I bought some Aluminium handles to fit to a wardrobe that was bought by my parents in the late 40s (It's “utility”, if anybody can remember what that means!).

The instructions indicated that one should drill 5mm holes and I was horrified to find that the machine screws provided were M4 so the handles fitted badly.

I wrote to IKEA and, after discussion, they offered to replace the entire wardrobe. Since it would be impossible to get anything nowadays of the same quality (certainly NOT from Ikea!) I told them that I would make do with M4 screws and penny washers. But the customer service was exemplary.

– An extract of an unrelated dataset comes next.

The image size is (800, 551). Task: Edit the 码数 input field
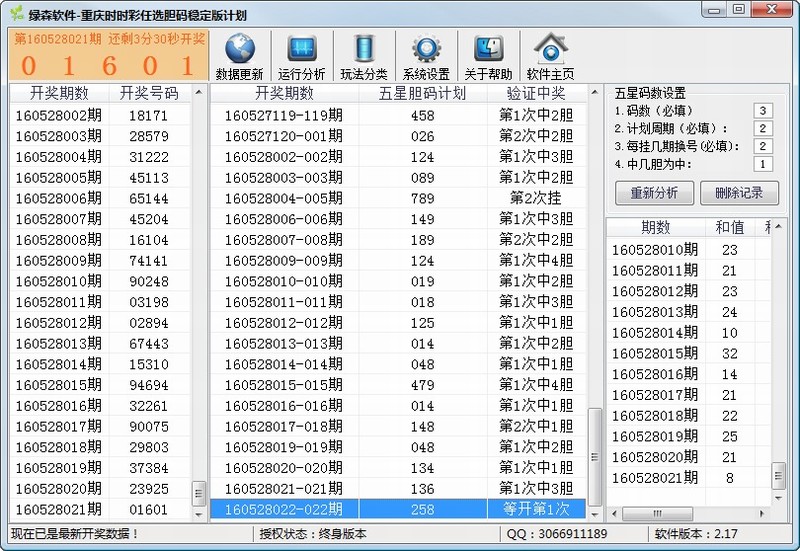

I hope they have now changed the instructions!

MC


----------



## Mark-numbers (5 Jan 2016)

Ikea kitchens are excellent, with regards to the void, if you do what I did, run lengths of 2 x 2 Level around the perimeter of where the units are going. With the top edge of the 2 x 2 being level with the top edge of the carcases - makes it very easy to level up the carcases then.

Then make your only worktop using a chipboard door blank, and laminate of your choice.

Very effective, easy to do and gives you more work surface.


----------



## Doug B (5 Jan 2016)

Jacob's was the first IKEA kitchen I'd fitted & overall I was quite impressed with it, the range is a little limited in the widths of cupboards available but on the whole they are well thought out.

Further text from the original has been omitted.